Chief Seattle is in the textbook; the other pieces are in Module 6. You can review the films through the links in the module. Cuaron’s The Possibility of Hope is quite short, at least in comparison to An Inconvenient Truth, but be aware that over its three episodes, it contains several separate interviews to be considered. In turn, An Inconvenient Truth cinematizes the Al Gore essay “The Climate Emergency,” which was included in the textbook but, annoyingly, has been dropped from the latest edition. If your copy has it, feel free to refer to it as well.
CRITERIA:
Format: 1200 word count min., 1” margins, double-spaced, 10/12 pt. type. On a cover page or in the top left-hand corner, be sure to put your name, my name, our class, and the date. Use an effective structure that carefully guides your reader from one idea to the next, and edit thoroughly so that sentences are readable and appropriate for an academic audience.
For each element (film, essay), you must choose at least three issues that are addressed in that source. These could be distinct to each or considered by all (i.e., global warming, over-population, fuel shortages). What position does each author/speaker take overall (optimistic, pessimistic, fatalistic, etc.)?
Then find one proof for each of these positions, at least (quoted statements, examples/scenes from the films) by which that position is demonstrated.

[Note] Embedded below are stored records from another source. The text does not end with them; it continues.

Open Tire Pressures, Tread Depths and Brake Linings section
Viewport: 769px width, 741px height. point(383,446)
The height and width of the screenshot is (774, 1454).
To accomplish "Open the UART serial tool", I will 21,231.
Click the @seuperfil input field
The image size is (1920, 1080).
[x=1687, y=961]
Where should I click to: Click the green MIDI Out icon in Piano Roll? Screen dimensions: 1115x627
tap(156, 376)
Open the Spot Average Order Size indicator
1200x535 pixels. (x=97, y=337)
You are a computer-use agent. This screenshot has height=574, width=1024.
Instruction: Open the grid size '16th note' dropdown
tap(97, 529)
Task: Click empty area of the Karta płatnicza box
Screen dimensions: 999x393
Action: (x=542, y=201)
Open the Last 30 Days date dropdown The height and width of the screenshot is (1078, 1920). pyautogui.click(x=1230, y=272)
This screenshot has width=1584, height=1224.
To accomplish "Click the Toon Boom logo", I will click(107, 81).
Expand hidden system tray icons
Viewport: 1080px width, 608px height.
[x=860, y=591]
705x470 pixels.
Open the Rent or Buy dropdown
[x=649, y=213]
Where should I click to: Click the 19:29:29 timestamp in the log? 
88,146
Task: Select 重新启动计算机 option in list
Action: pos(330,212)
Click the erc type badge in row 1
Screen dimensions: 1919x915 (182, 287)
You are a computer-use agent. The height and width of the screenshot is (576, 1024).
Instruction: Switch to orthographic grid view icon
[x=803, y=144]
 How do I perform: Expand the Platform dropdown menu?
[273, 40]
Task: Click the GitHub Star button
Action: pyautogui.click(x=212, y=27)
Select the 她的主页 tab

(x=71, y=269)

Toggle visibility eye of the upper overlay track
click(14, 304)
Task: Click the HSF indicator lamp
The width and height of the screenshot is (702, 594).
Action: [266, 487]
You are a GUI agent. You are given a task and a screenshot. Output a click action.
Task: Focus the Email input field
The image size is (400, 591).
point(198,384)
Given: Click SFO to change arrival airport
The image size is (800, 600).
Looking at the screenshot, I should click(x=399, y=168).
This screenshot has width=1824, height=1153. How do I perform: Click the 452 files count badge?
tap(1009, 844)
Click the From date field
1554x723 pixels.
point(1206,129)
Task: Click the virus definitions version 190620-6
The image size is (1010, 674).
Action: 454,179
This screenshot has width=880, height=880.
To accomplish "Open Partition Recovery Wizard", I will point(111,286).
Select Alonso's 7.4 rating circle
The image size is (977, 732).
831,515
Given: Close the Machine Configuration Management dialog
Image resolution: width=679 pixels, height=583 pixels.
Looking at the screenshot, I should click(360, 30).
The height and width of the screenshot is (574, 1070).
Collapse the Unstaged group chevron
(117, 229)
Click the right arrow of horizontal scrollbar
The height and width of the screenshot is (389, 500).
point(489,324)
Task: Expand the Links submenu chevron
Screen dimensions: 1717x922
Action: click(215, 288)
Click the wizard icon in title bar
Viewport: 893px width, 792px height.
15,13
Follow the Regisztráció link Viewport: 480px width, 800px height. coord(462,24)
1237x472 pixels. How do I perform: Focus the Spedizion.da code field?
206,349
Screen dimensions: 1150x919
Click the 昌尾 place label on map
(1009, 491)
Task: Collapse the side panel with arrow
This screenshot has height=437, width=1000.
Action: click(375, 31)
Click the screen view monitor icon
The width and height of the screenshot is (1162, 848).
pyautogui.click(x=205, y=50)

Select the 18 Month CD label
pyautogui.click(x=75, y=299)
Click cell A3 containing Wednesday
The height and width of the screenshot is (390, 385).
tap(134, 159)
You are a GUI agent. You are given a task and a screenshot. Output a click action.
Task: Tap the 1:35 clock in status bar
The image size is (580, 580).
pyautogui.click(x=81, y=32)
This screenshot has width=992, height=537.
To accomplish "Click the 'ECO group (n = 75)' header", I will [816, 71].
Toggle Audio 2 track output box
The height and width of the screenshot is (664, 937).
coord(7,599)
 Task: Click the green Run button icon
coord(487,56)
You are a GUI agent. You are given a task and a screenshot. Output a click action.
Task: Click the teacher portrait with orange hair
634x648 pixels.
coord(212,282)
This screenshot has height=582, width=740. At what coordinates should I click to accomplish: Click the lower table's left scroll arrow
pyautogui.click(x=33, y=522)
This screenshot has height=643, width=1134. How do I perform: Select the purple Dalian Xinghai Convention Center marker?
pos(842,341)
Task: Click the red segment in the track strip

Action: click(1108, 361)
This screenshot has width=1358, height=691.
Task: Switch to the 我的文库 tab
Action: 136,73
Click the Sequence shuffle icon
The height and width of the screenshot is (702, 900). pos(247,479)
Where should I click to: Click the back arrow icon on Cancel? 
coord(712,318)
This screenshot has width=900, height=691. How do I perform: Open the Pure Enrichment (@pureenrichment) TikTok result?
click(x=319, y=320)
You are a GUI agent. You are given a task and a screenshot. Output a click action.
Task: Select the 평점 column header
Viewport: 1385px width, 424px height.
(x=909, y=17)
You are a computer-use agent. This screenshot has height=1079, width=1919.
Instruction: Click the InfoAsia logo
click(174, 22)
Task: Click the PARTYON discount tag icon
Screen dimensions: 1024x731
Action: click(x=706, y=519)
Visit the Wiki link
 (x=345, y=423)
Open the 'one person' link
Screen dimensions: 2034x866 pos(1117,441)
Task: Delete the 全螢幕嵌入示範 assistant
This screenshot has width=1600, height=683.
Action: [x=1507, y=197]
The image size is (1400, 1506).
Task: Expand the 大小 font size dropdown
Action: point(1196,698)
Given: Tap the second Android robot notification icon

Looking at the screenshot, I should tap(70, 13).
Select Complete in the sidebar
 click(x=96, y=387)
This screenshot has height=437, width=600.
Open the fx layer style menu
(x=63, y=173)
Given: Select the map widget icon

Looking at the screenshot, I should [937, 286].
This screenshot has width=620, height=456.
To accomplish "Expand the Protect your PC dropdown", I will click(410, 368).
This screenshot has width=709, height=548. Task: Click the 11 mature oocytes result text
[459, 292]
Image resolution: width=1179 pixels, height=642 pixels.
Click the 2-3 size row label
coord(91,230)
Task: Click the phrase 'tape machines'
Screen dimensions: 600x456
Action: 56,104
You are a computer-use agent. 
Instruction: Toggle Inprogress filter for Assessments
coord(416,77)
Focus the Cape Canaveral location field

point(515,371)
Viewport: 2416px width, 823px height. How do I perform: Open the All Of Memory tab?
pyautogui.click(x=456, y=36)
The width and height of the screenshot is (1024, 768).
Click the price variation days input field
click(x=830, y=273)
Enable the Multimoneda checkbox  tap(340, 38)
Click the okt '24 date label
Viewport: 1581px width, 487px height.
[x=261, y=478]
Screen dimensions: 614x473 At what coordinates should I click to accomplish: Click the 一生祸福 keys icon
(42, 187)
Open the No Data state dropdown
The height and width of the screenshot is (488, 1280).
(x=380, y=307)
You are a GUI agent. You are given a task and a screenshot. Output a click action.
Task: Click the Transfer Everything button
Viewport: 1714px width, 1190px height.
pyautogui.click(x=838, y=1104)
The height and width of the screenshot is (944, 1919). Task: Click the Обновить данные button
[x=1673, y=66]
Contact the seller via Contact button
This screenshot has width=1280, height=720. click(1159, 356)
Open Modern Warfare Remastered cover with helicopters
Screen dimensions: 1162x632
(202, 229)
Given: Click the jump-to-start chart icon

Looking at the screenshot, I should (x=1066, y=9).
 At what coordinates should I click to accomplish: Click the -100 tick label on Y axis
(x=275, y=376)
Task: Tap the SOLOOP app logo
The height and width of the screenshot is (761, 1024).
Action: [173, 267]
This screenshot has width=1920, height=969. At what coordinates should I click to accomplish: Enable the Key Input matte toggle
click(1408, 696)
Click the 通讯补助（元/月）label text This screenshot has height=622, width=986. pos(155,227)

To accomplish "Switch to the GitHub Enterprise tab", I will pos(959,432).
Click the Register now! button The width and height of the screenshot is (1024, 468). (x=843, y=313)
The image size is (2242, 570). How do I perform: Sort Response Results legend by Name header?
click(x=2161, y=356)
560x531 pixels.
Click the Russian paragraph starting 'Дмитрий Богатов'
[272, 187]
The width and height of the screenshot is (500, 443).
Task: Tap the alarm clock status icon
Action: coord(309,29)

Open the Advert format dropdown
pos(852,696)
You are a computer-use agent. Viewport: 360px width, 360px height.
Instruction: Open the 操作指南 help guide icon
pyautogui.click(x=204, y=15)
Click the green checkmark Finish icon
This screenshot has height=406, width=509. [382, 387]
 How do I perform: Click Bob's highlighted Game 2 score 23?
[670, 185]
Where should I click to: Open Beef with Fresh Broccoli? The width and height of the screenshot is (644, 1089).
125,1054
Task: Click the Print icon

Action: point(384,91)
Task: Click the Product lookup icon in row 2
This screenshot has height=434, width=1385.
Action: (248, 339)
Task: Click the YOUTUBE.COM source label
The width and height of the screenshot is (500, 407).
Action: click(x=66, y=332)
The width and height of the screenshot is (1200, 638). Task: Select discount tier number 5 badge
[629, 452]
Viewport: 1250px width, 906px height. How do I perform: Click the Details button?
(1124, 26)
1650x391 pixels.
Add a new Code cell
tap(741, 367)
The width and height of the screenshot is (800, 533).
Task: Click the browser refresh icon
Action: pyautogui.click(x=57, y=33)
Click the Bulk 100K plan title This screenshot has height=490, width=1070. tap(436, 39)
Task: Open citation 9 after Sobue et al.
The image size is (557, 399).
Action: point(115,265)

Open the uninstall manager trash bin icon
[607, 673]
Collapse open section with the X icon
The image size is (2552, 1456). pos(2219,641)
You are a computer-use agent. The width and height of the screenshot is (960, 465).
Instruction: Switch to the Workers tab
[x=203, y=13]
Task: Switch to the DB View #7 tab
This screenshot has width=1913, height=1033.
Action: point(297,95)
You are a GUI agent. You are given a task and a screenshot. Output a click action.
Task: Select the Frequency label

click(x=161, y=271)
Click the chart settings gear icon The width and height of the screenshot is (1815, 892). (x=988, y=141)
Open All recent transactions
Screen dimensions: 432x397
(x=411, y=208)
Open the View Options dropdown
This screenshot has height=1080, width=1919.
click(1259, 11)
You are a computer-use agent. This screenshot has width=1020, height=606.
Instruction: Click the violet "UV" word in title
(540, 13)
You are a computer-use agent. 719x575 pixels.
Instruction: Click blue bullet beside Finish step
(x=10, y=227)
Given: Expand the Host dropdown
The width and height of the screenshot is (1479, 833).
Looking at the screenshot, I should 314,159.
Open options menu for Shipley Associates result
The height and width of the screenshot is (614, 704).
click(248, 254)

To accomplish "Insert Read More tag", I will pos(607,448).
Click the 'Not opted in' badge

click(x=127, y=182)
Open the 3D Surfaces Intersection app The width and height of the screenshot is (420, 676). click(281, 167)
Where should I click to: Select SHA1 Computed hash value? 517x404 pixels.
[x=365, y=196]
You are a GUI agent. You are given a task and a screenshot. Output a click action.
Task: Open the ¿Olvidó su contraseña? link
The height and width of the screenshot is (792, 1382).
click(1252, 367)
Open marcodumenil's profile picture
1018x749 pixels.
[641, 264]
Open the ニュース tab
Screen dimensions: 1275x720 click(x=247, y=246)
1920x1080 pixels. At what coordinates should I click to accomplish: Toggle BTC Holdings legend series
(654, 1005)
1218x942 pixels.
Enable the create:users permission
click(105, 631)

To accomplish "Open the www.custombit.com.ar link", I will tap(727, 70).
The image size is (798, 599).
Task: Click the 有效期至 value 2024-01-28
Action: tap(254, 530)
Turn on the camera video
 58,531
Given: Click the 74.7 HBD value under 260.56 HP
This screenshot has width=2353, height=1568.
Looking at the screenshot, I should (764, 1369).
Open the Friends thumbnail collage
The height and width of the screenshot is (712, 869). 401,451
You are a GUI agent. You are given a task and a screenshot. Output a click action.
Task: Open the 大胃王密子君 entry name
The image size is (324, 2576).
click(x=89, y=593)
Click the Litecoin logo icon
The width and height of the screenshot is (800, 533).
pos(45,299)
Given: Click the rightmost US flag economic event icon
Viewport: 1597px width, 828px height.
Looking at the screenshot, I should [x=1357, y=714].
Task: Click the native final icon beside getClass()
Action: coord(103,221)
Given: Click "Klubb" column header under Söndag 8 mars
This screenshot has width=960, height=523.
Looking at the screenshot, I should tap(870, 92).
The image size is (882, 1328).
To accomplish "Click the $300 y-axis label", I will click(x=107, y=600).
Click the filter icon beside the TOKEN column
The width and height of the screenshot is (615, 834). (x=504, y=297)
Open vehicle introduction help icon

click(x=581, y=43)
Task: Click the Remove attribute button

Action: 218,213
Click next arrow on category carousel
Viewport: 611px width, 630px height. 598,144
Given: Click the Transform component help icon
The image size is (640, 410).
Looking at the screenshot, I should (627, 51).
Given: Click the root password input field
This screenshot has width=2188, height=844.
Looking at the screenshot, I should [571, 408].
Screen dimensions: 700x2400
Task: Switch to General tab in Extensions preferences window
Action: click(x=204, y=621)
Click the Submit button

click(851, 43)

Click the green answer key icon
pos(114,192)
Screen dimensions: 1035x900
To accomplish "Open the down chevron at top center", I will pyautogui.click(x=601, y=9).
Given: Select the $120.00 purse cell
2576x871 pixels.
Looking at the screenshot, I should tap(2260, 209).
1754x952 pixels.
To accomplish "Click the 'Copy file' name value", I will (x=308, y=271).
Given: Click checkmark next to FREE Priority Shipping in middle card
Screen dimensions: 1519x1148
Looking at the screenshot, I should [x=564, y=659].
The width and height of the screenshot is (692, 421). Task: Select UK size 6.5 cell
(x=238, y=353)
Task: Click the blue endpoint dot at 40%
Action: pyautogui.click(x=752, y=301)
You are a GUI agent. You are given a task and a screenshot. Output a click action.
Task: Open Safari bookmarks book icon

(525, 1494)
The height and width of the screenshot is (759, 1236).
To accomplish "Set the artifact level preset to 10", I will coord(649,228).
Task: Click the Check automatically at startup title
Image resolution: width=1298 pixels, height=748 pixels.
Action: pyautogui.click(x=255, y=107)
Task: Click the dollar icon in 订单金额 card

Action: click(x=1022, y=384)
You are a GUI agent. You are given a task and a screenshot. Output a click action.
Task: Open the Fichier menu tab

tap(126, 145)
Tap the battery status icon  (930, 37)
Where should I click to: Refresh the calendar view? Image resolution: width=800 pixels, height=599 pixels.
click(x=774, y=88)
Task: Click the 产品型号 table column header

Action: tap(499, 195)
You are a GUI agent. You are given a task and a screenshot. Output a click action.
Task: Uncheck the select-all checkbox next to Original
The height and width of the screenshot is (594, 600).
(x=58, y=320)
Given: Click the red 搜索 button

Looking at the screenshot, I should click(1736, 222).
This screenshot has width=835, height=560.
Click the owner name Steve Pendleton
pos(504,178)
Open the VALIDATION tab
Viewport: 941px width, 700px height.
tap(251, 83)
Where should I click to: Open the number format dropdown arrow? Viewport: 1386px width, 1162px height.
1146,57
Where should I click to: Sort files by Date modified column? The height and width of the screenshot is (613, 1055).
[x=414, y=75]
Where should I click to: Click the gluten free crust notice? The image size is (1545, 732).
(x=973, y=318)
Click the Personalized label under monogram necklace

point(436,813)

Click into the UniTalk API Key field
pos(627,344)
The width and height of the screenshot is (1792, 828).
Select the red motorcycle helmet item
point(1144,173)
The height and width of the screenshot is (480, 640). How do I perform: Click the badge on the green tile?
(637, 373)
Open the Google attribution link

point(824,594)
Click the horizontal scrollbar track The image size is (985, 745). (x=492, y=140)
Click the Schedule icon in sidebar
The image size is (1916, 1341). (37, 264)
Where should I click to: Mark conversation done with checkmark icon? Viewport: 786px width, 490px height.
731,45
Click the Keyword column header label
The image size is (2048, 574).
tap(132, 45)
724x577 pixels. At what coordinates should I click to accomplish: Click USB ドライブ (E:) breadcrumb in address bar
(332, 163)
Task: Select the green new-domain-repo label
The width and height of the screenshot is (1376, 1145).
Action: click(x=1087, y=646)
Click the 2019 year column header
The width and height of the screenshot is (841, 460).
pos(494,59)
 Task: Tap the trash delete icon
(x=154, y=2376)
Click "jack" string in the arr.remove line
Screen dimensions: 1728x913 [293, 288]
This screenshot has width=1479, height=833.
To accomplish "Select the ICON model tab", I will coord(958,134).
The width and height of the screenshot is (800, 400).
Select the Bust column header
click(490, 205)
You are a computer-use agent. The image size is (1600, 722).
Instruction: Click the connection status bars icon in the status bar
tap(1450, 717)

Finally, draw a conclusion from the points and proofs that reflect what the author, director, or interviewee means, as you see it.
In summary, this means identifying and considering nine issues and nine supporting details in total — though you’re welcome to add more!
For The Possibility of Hope, you must also answer the following questions, to keep your discussion on track with the film’s various episodes. If you wish, you can structure these answers to fulfil part of the “Proofs” requirement, if you can do so successfully:
What does Slavoj Zizek mean by his metaphor of the world being a boat?
What does Naomi Klein means by the “global green zone,” as she call it?
What did the late James Lovelock ultimately predict for our planet’s future?
All major points must be supported by references to the source materials (films, essays), and such references must be cited using MLA format. See Keys For Writers as needed for citation help. All elements (each film, each essay) should generate at least a good paragraph  apiece (7-8 sentences), and your essay should contain a solid introduction with a clear thesis statement (a guiding opinion about the overall content you’re discussing), and a final paragraph (or two) in which you state your conclusions about the issue. Good luck!